2) For your scenario to work, the IPsec connection MUST use a Kerberos V5 authentication (certificate authentications will not work!). You mentioned that your policy could allow certificate connections, so you might want to check your main mode security associations and ensure that they are really being established using Kerberos and not cert.

3) There are a few different ways to configure the 'only allow connections to these computers' setting on a firewall rule. The default requires your IPsec connection to be authenticated and integrity protected...whereas other settings allow you to ensure that it is also encrypted or that it is null encap (only authenticated, not integrity protected). If your client/server are Windows 7+ then you might want to try the null encapsulation option to see if that helps narrow the problem.
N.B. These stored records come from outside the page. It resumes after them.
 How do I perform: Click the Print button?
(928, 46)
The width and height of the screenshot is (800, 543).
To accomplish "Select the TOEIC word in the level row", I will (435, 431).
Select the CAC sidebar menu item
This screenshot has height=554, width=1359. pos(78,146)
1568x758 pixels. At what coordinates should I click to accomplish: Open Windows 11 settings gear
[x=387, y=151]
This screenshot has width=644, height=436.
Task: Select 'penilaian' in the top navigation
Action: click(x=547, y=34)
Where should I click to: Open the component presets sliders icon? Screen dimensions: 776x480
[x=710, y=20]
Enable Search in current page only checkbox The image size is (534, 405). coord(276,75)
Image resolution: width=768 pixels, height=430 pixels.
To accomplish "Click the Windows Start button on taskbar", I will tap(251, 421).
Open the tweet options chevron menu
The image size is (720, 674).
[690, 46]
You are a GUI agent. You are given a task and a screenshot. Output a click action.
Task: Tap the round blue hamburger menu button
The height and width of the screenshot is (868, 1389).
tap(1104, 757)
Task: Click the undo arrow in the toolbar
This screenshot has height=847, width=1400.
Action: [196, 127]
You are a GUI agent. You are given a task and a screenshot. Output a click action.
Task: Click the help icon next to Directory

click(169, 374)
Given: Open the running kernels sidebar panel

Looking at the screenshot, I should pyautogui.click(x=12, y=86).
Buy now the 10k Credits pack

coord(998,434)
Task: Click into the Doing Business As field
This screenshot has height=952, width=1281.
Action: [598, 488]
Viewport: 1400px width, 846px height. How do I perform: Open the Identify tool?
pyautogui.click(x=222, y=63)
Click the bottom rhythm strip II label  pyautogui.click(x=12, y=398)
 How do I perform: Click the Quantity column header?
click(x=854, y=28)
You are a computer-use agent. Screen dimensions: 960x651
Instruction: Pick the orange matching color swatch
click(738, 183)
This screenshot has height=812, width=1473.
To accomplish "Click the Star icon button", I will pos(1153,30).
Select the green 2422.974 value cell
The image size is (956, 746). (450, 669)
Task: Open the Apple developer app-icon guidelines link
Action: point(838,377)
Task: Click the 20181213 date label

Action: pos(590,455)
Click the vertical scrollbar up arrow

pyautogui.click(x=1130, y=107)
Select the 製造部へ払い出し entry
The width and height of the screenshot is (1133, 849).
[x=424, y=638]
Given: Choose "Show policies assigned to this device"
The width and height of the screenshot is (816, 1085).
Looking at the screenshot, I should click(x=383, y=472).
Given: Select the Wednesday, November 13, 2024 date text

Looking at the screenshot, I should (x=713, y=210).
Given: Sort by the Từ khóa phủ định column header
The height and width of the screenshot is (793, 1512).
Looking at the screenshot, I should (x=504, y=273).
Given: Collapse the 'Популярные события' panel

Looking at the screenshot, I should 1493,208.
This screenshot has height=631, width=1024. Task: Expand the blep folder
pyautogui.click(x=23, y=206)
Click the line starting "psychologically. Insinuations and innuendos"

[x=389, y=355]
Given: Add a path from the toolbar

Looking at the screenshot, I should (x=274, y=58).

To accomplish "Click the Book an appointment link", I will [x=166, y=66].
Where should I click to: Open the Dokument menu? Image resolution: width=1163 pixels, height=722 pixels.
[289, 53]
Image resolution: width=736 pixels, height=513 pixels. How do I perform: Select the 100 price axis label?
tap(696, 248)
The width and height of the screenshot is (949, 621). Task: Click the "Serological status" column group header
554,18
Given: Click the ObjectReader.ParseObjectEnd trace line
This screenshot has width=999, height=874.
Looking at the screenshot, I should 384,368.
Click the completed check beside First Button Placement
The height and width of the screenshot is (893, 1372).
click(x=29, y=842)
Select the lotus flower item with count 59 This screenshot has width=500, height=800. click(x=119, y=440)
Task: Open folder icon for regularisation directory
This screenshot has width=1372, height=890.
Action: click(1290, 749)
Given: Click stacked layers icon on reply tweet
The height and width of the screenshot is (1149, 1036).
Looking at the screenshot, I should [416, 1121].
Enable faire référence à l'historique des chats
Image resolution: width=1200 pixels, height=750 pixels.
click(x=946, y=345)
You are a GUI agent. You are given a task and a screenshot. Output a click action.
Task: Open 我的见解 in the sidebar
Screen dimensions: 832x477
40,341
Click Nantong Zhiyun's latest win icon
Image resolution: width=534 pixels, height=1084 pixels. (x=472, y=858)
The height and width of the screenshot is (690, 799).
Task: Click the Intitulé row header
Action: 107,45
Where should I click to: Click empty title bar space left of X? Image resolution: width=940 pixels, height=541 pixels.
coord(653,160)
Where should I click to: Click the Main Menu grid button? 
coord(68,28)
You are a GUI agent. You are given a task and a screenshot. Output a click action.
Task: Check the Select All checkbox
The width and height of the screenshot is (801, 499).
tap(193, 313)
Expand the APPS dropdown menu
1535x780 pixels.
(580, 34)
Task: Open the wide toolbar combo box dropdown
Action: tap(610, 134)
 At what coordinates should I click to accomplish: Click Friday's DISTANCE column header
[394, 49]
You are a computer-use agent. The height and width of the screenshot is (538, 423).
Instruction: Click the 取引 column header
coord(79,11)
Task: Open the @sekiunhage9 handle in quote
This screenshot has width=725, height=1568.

4) I'd usually recommend logs from WFP capture (netsh wfp capture start) to debug firewall dropped traffic, as that shows you the exact filter which dropped traffic. In this case though, the logs probably wont be very interesting as it's likely the default outbound block filter which is preventing your connection, due to the fact that you didn't match the secure allow rule (for some reason). The logs will show the connection being dropped, but won't explain why you didn't match the allow rule. Perhaps it's worth a try though... http://technet.microsoft.com/en-us/library/ff428146(v=ws.10).aspx


After a 13+ month trouble ticket with MS we finally came up with a 'solution' for this 'expected behavior'.

Select the action that Windows Firewall with Advanced Security will take for network packets that match the firewall rule criteria. When you have multiple firewall rules defined, the order in which they are evaluated for a match depends on the action specified in the rule. Firewall rules are evaluated in the following order:

  1. Allow if secure with Override block rules selected in the Customize Allow if Secure Settings dialog box.
  2. Block the connection.
  3. Allow the connection.
  4. Default profile behavior (allow or block as specified on the applicable Profile tab of the Windows Firewall with Advanced Security Properties dialog box).

Within each category, rules are evaluated from the most specific to the least specific. A rule that specifies four criteria is selected over a rule that specifies only three criteria.

As soon as a network packet matches a rule, its action is triggered, and it is not compared to any additional rules.

In other words, even if a network packet matches more than one rule, only the matching rule that is evaluated against the packet first is applied to the packet.

As per them if there is any matching rule which has allow in the firewall rule that the traffic will pass unencrypted.

What needs to be done is make sure that by default there is a block rule and then create a Secure rule with the Option Override Block rules to make the things work.